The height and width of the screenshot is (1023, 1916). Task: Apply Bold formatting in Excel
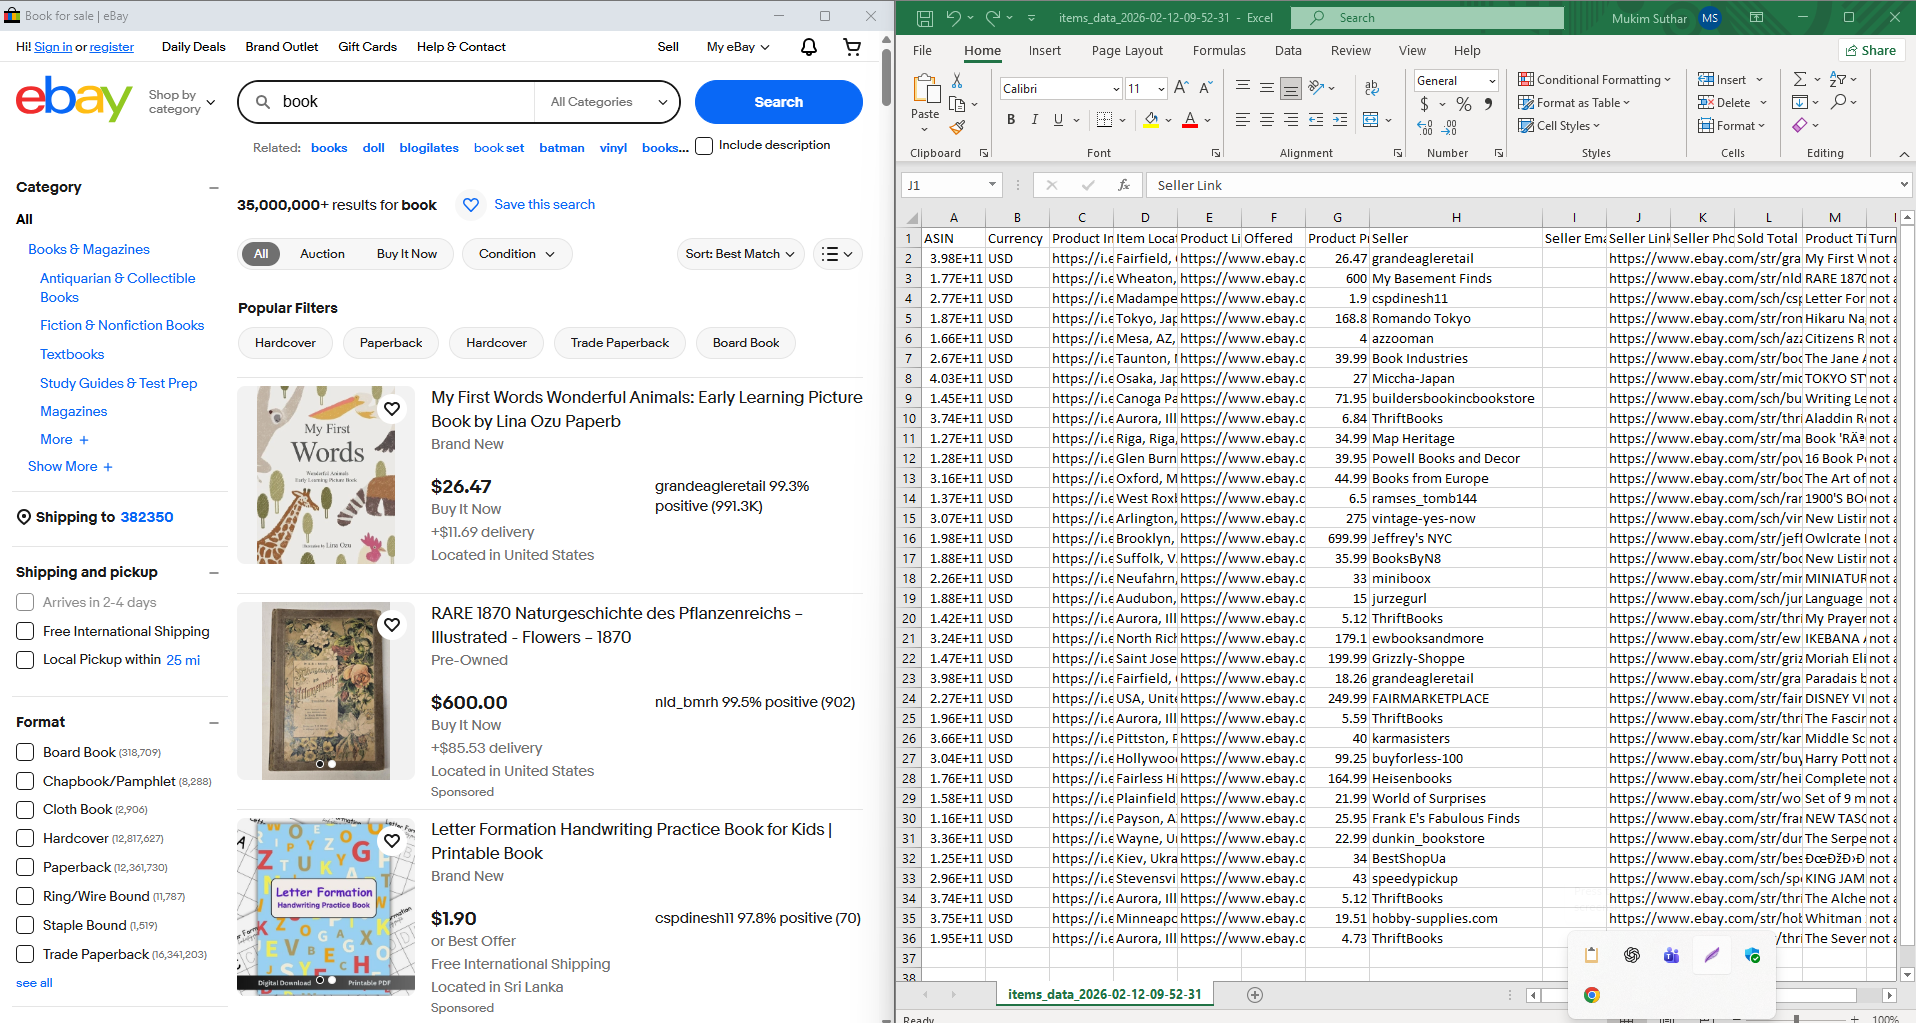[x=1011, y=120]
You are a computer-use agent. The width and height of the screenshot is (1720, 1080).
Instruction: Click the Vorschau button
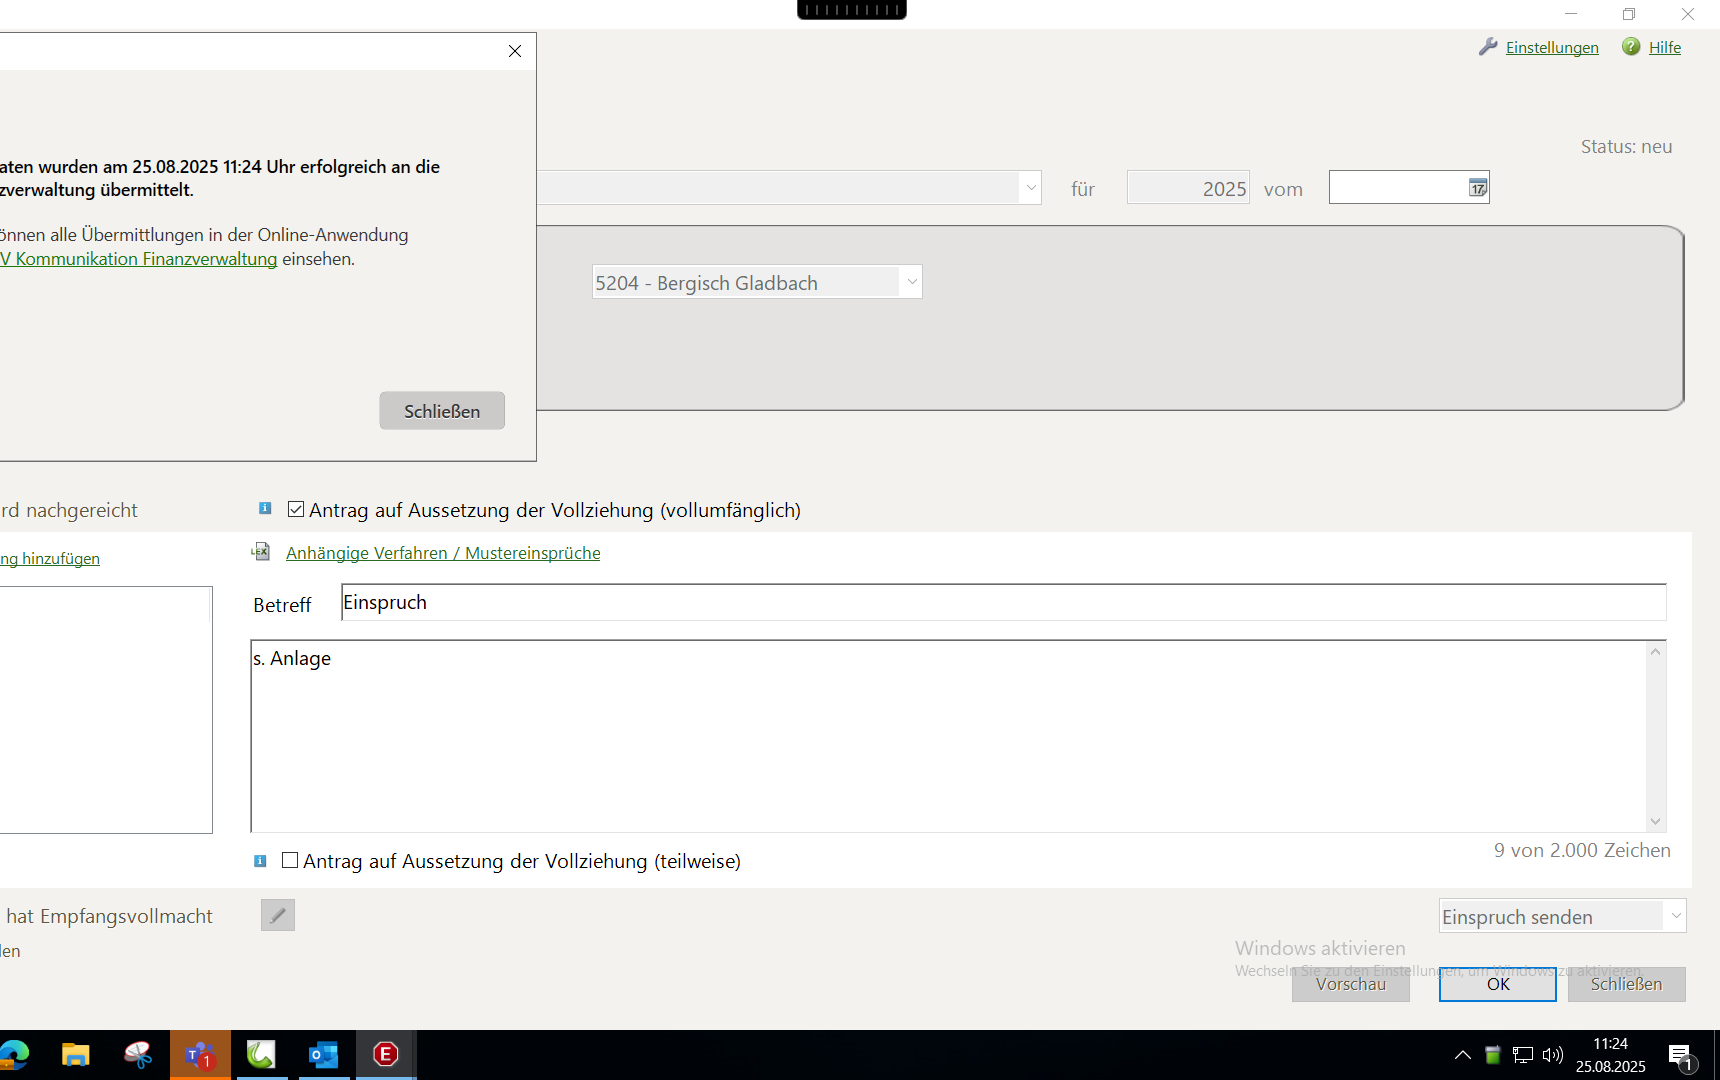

--

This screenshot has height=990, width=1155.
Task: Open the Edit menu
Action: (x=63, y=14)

About this exercise:
The entries above hold a line with "You are a computer-use" and a later line with "Instruction: Click the Vorschau button". Write out exactly those lines and all lines between, nothing more.

Exercise output:
You are a computer-use agent. The width and height of the screenshot is (1720, 1080).
Instruction: Click the Vorschau button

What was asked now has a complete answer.